A veces, en el afán de conseguir un libro, parecemos capaces de emular al
mago Setna, hijo de Ramsés II, violando una tumba para apoderarse del
manuscrito del Dios Tut, en una época que los sepulcros eran lo mas respetado
por los egipcios. Los textos sacros de Tut se custodiaban en Heliópolis y ahí un
ejército de escribas los copiaban para hacerlos llegar con numerosos
comentarios por la nación, 6 mil años antes de Cristo.
Diez mil manuscritos reunió Kao-Ti en China, 200 años antes de nuestra
era y algunos eran obras que por si solas constituían una biblioteca.
El persa Cosroes gasta una fortuna para que su médico sustraiga de la
India el Panchatantra, fabulas budistas, que hoy conocemos, gracias a los
árabes como Calila y Dimna.
Un Tolomeo negó el trigo a los
atenienses si no entregaban los manuscritos originales de Esquilo.
El caldeo Sargón creo en la lejana Uruc (Warkah), la Ciudad de los
libros, cuya colección se vería minúscula comparada simplemente con la de
libros de ajedrez que circulan por la red de Internet.

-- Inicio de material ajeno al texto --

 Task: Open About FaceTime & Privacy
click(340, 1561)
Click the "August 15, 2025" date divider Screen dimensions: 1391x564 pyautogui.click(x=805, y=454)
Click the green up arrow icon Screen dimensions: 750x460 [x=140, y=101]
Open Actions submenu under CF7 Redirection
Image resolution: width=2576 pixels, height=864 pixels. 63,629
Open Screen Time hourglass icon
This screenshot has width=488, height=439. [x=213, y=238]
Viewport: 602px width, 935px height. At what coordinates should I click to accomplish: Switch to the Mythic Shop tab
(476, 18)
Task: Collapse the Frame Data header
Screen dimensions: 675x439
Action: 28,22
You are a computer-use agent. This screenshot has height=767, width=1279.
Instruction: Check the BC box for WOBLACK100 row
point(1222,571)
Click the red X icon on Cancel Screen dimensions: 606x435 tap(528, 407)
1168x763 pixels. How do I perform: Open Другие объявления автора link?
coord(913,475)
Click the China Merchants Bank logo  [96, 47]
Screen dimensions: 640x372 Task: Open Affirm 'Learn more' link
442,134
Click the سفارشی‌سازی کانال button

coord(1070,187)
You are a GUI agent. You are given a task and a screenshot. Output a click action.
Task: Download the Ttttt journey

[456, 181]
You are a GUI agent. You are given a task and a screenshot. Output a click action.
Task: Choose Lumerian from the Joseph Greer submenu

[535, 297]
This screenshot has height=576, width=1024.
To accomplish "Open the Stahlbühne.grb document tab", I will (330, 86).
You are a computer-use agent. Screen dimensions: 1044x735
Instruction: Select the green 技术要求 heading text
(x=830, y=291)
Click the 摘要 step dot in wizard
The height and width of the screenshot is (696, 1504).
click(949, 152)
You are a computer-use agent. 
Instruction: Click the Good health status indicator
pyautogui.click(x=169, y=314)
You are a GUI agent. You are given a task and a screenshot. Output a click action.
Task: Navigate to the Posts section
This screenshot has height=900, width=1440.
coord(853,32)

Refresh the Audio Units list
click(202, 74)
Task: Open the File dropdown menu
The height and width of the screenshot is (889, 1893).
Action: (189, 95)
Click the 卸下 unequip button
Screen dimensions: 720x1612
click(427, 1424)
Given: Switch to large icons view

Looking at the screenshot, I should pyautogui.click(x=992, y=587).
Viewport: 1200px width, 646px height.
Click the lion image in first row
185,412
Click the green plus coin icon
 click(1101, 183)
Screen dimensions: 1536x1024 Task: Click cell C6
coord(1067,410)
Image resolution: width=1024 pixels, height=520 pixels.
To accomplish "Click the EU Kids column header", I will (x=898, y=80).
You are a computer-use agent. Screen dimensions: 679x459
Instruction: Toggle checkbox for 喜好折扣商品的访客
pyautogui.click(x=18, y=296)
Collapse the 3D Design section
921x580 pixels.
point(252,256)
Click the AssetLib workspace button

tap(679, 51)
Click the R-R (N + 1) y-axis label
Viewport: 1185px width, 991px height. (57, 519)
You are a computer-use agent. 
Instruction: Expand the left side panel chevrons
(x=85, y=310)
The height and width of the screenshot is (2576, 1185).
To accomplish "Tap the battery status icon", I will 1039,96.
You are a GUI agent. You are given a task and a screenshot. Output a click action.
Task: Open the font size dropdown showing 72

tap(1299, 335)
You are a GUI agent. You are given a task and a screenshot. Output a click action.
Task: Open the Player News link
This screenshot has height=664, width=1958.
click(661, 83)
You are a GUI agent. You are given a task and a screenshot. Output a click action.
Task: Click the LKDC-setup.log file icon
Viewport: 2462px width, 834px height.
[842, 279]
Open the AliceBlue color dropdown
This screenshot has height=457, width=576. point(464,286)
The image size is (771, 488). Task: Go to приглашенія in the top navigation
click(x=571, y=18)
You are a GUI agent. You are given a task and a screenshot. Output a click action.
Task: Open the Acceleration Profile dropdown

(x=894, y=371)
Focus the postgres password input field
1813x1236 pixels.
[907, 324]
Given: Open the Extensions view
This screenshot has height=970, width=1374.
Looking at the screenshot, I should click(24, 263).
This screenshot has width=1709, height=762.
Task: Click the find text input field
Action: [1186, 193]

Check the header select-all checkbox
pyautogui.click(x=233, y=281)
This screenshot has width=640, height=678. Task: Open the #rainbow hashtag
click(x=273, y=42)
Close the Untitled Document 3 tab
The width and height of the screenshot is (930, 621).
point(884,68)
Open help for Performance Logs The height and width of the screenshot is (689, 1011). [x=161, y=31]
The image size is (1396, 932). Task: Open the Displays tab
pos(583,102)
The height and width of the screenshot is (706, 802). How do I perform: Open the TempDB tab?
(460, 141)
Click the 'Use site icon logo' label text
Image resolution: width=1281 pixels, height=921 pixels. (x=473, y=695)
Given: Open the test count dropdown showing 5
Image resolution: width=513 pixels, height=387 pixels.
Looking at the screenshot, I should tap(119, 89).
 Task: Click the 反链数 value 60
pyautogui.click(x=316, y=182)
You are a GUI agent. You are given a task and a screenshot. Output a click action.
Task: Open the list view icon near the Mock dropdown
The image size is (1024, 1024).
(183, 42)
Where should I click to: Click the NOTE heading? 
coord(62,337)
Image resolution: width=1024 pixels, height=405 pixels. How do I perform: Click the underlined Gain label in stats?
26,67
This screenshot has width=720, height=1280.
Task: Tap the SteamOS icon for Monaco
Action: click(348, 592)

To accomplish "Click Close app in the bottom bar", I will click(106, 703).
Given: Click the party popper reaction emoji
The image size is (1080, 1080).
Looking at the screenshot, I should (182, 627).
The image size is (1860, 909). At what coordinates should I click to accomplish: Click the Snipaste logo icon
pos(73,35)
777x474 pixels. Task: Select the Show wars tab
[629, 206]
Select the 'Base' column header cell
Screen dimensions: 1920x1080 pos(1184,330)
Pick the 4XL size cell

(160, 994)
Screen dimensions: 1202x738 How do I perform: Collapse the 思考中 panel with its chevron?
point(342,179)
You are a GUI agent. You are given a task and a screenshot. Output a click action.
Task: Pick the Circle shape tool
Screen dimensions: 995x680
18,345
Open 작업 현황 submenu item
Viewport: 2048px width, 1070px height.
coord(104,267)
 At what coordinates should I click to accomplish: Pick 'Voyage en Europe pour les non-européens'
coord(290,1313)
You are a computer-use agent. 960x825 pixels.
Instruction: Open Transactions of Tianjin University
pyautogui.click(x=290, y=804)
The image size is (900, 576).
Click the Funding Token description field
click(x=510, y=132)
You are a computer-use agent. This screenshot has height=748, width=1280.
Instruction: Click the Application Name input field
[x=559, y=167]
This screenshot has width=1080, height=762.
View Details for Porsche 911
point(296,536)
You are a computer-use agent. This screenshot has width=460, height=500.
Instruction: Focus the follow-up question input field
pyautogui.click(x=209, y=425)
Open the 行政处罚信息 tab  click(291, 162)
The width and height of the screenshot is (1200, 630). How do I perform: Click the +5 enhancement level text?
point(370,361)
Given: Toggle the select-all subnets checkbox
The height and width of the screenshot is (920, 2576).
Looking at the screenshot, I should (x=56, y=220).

La Internet reúne las dos formas del afán de conservación: la
recopilación y la transmisión, lo que antes se representaba solo con la
Biblioteca y la Escuela. La Biblioteca responde a la necesidad, escribía Don
Alfonso Reyes, de preservar en lugares sagrados ciertos textos tan
indispensables a la vida del grupo como las transacciones religiosas y las
políticas (aún las comerciales). También los fastos del monarca, cosa no sólo
de orgullo, sino más aún, enriquecimiento y adquisición espiritual para el
pueblo. (Artículo “Génesis de la crítica”, Al Yunque 1960, Obras Completas de
Alfonso Reyes, tomo XXI, pp.296-299).
Los que nos criamos de alguna forma en sitios donde se habla uno de tú
con los ratos, como la biblioteca de mi abuelo, extrañamos en la Internet el
olor del libro, o como decía el admirado amigo Enrique Palos Baéz, “el olor a
intimidad”, así como el acariciar el papel amarillento de los viejos
ejemplares, la piel de los mejores amigos de un niño, ya sea devoto de
Frascuelo y de María, o aventurero con James Cook por los mares del Sur de la
imaginación.
Pero en el actual recorrido de páginas web, nos volvemos inseparables
del ratón electrónico y reemplazamos de alguna forma nuestro dialogo con los de
carne y hueso que gentil e inexorablemente, orinaban las páginas de los textos
y amenazaban cobrarnos la osadía de escudriñar sus lares con alguna enfermedad
extraña, fogueo necesario para la sobrevivencia posterior de décadas acumuladas
de respirar polvos de biblioteca.
Ahora visito los anaqueles de las bibliotecas vaticanas e invado los
estantes de la de Cleveland recolectando, admitidamente, con permiso o sin él,
las conversaciones del pasado en forma de archivos PDF o mp3.
Paso del cirílico al latino, en el mar de alfabetos y alefatos a pulsos
de ratón, con la impunidad de una señal hackeada y regreso de cada navegación
con varios gigas de botín y como pepenador clasifico y paso a archivo zombie de
un disco duro portátil de varios teras lo que creo no será de uso pronto. Y lo
que creo que es notable y oportuno, lo comienzo a subrayar, virtualmente por
supuesto, separo y selecciono y lo paso a fichero de Word, con la previa
traducción liberal de idiomas eslavos y sajones al más civilizado, para mi, de
Cervantes, Martí, Unamumo y Lorca.
Uruc así es el terreno de juego que promete hallazgos continuos y luego
paso a los blogs que es el ágora donde convocó al aula que abro en una nube
para la segunda forma de conservación, la transmisión, donde sin pudor alguno,
trato de poner al desnudo las ideas y modelos de los jugadores del pasado y las
del presente, atreviéndome, más a menudo de lo que dicta la prudencia, a
anunciar lo que los modelos del futuro pueden ser.
Como estos no son terreños de rebaños, me separe de ellos hace tiempo,
adquiriendo mi bien ganada mala reputación, que ahí la dejo para que los
respetuosos de normas y cabildos, hagan lo que quieran con ella.